On the campaign trail, President Obama continues to frame the election as a choice between competing visions. Every time there is a glimmer of good news on the economic front, he recycles a paragraph written for him in 2009 and that he has repeated countless times since. “The recovery is accelerating,” he tells audiences at rallies and fundraisers. “America is coming back—which means the last thing we can do is go back to the same failed policies that got us into this mess in the first place. And that’s what’s at stake in this election.”

It’s a convenient dodge against having to address his own record, which he’d be hard-pressed to run on. This is why he cites the cumulative number of jobs added instead of the unemployment rate, which has been above 8% for 42 consecutive months. By avoiding this troubling metric, he is able to divert attention from his boast in early 2009 that unemployment would fall to 5.6% as a result of passing his $862 billion stimulus package.

Technically, the term unemployment rate (singular) in the previous paragraph is inaccurate.

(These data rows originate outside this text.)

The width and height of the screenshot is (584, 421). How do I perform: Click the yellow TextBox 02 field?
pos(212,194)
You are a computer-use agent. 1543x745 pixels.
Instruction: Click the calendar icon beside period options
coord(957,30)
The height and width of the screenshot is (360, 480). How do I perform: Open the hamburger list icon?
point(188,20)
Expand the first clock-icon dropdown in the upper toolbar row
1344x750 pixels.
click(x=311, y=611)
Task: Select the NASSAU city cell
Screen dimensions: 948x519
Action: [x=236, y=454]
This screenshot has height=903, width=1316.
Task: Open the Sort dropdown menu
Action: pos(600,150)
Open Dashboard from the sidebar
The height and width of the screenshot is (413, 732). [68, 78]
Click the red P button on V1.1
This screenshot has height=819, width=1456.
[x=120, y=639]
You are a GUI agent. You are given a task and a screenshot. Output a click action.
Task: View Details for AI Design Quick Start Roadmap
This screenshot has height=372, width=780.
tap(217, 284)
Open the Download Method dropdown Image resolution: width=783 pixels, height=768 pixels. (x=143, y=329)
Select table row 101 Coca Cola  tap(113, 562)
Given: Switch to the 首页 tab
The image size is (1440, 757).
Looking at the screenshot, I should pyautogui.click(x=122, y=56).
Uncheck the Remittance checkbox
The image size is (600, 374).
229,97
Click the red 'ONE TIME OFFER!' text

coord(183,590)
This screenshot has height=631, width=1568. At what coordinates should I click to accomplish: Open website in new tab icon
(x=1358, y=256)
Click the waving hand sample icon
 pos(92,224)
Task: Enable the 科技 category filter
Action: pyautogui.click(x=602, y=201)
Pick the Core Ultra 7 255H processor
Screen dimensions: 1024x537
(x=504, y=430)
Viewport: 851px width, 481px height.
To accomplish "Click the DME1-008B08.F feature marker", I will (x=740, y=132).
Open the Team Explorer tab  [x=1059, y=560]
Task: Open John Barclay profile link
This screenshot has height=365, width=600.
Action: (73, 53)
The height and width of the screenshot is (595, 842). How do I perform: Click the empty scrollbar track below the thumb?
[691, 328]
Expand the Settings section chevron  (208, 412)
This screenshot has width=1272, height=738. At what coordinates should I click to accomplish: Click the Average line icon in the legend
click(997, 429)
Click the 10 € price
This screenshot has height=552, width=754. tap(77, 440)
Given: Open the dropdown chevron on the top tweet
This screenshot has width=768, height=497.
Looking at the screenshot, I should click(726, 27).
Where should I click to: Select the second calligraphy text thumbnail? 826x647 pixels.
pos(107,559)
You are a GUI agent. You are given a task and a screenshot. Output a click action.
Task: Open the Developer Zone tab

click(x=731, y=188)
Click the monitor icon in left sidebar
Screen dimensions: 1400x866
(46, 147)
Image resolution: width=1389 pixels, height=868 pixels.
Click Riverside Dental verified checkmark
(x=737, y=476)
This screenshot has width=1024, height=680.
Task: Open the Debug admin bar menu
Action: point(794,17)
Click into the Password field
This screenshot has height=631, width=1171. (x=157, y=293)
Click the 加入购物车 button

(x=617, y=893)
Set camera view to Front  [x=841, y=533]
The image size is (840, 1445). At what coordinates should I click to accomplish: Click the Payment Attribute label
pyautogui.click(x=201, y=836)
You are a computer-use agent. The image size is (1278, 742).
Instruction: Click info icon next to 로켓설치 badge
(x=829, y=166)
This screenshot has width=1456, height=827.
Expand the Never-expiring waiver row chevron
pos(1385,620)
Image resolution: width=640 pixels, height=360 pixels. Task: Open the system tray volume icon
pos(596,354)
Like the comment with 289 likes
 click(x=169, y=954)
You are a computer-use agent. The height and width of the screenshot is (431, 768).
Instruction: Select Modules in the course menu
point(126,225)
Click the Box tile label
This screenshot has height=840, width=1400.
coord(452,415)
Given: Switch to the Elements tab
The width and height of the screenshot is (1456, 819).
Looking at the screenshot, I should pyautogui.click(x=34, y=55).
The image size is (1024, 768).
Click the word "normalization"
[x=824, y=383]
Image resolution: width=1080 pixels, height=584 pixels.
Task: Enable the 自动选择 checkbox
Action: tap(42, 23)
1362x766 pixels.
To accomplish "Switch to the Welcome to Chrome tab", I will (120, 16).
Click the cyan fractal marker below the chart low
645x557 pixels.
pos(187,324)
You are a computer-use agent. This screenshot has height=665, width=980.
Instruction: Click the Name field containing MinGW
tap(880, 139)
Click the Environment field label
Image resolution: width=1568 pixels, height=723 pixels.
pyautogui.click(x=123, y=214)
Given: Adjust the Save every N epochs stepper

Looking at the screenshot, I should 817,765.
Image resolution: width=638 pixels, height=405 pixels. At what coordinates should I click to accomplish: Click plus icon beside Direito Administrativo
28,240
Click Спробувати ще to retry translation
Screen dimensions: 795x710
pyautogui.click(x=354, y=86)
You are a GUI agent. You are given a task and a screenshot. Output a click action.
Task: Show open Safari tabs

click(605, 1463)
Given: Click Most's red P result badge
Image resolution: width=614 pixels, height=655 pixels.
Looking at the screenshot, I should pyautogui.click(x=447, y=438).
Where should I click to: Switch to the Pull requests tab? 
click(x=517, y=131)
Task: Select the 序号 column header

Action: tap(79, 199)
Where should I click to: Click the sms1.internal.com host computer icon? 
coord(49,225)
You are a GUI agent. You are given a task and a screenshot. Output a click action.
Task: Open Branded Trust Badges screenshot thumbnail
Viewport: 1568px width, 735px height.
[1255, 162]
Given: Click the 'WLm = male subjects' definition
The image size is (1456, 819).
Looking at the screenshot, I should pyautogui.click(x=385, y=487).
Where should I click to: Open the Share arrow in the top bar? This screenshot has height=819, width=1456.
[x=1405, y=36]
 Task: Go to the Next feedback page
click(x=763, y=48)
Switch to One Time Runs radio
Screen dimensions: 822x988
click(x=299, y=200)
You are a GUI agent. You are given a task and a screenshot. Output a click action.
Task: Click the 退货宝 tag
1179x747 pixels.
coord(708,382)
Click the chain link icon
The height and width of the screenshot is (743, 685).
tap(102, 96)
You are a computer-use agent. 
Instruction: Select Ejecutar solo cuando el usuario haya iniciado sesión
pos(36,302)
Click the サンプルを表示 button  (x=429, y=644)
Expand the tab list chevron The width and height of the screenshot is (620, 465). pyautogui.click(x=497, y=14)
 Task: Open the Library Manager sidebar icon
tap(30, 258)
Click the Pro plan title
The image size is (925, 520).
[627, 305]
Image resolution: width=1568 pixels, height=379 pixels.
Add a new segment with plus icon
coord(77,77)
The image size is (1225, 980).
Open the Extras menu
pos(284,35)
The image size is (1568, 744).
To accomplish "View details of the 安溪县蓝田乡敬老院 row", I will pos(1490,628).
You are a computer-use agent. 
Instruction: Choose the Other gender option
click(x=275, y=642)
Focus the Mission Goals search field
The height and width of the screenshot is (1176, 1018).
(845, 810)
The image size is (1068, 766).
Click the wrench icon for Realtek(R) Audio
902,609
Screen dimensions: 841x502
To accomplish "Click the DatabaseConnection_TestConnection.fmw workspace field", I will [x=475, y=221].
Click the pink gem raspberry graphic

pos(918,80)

In point of fact, the Bureau of Labor Statistics recognizes and computes six separate unemployment rates each month. Each of the rates, known as U-1 through U-6, uses an increasingly detailed data set. The rate we are most accustomed to seeing is U-3, widely considered to be the “official” unemployment rate. It is the proportion of the civilian labor force that is unemployed but actively seeking employment.

The other rates are as follows:

U-1 : Percentage of labor force unemployed 15 weeks or longer.

U-2 : Percentage of labor force who lost jobs or completed temporary work.

U-4 : U-3 plus “discouraged workers,” people who have stopped looking for work because current economic conditions make them believe that no work is available for them.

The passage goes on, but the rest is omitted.